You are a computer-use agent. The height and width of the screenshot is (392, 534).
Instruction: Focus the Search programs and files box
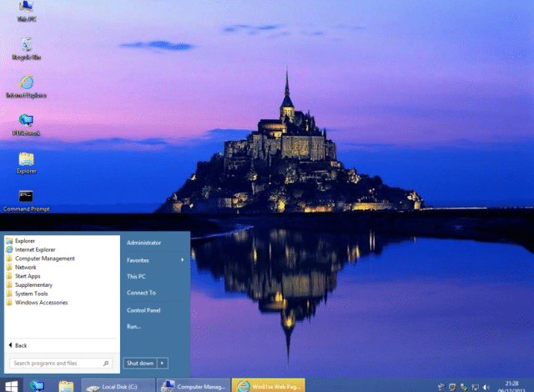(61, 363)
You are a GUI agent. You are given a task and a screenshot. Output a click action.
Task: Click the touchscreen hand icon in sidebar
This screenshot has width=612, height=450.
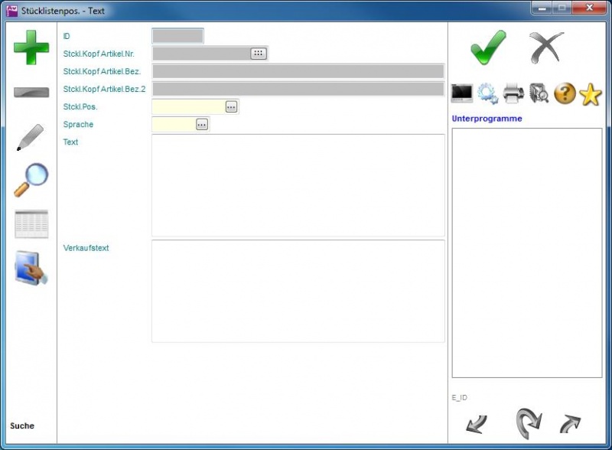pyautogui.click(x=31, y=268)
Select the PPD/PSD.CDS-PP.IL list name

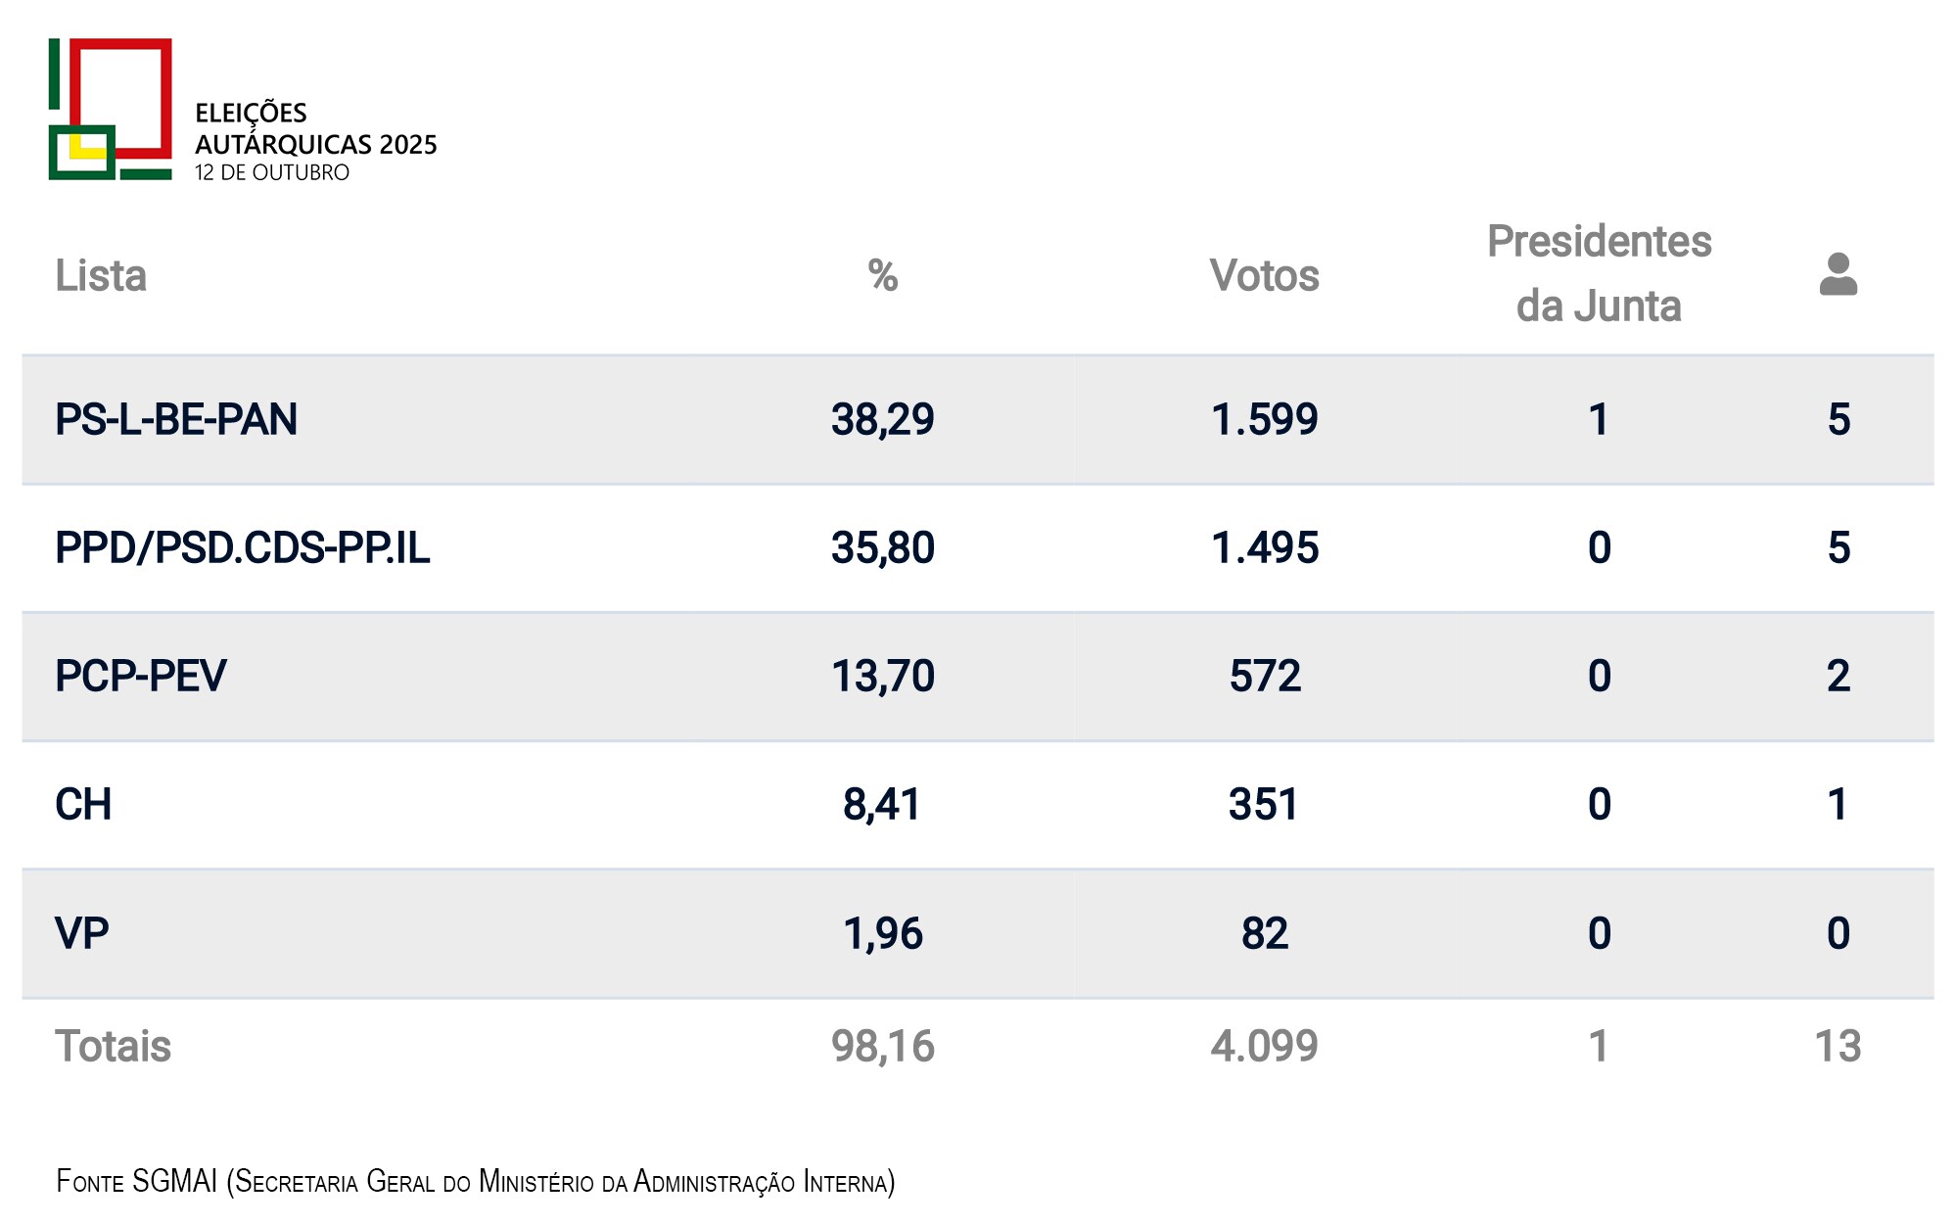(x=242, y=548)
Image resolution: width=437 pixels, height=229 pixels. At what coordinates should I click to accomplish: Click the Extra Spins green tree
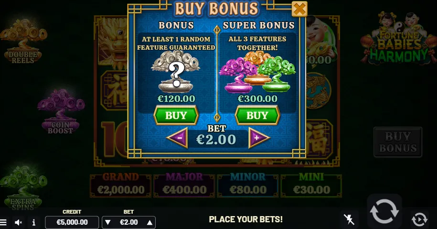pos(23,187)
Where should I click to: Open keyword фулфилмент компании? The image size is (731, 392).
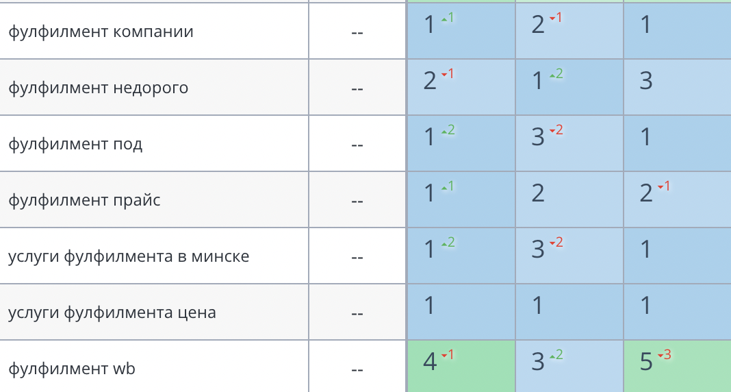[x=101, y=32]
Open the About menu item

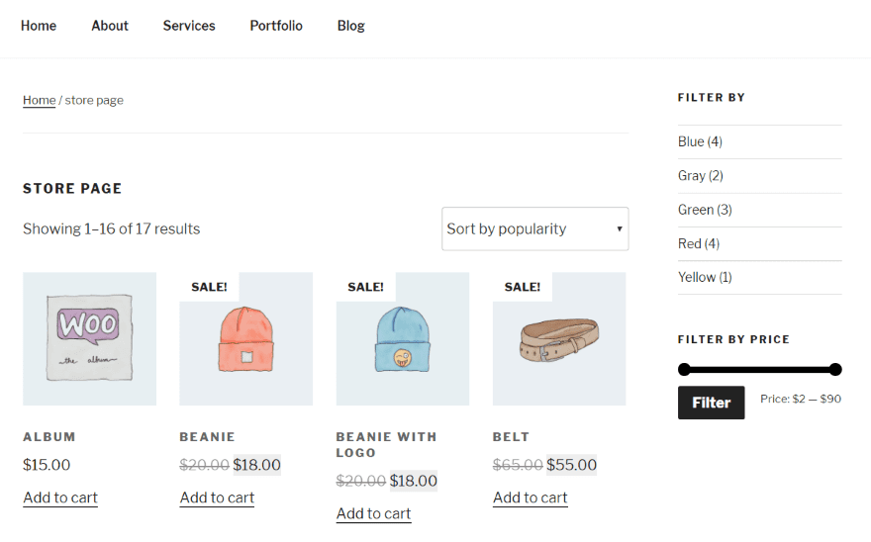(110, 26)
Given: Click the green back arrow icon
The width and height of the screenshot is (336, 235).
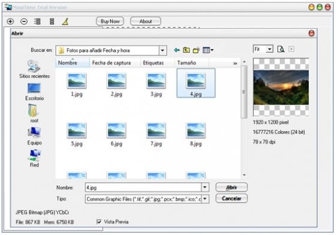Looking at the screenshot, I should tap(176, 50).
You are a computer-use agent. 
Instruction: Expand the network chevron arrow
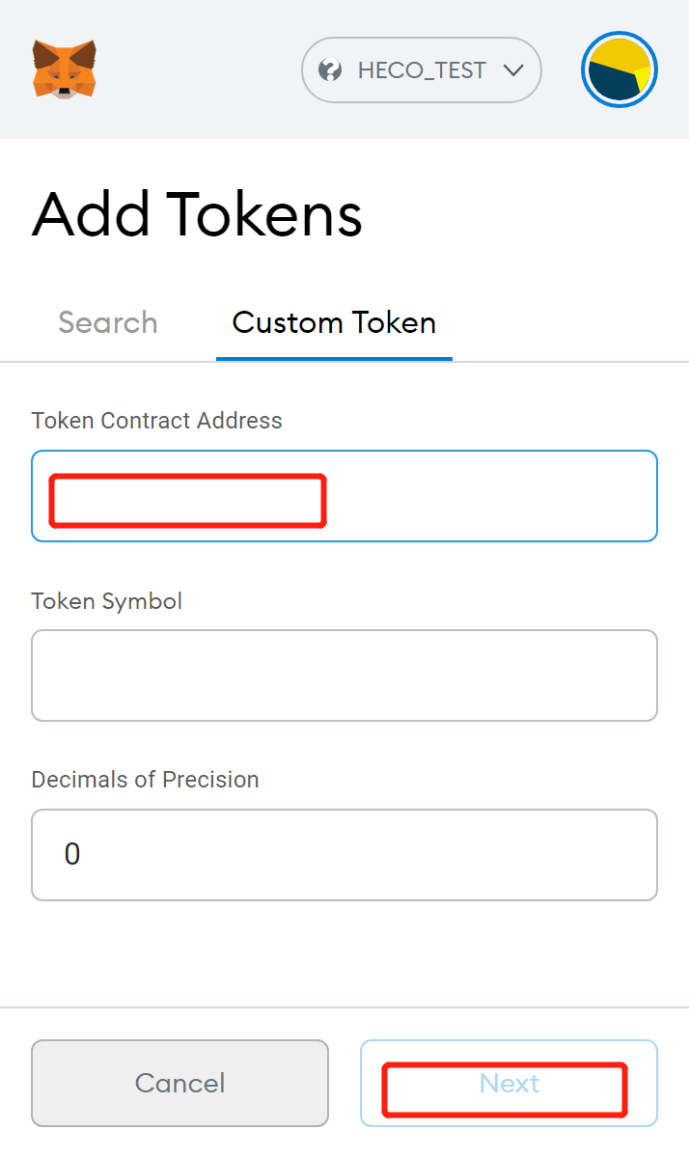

# [Aim of the task]
Please set down each line of the listing above word for word, skipping any pictures.

# [The completed task]
You are a computer-use agent. The height and width of the screenshot is (392, 534).
Instruction: Focus the Search programs and files box
(61, 363)
You are a GUI agent. You are given a task and a screenshot. Output a click action.
Task: Click the touchscreen hand icon in sidebar
This screenshot has width=612, height=450.
pyautogui.click(x=31, y=268)
Select the PPD/PSD.CDS-PP.IL list name

(x=242, y=548)
Image resolution: width=437 pixels, height=229 pixels. At what coordinates should I click to accomplish: Click the Extra Spins green tree
pos(23,187)
Where should I click to: Open keyword фулфилмент компании? The image size is (731, 392).
[x=101, y=32]
Open the About menu item

(110, 26)
Given: Click the green back arrow icon
The width and height of the screenshot is (336, 235).
Looking at the screenshot, I should tap(176, 50).
You are a computer-use agent. 
Instruction: Expand the network chevron arrow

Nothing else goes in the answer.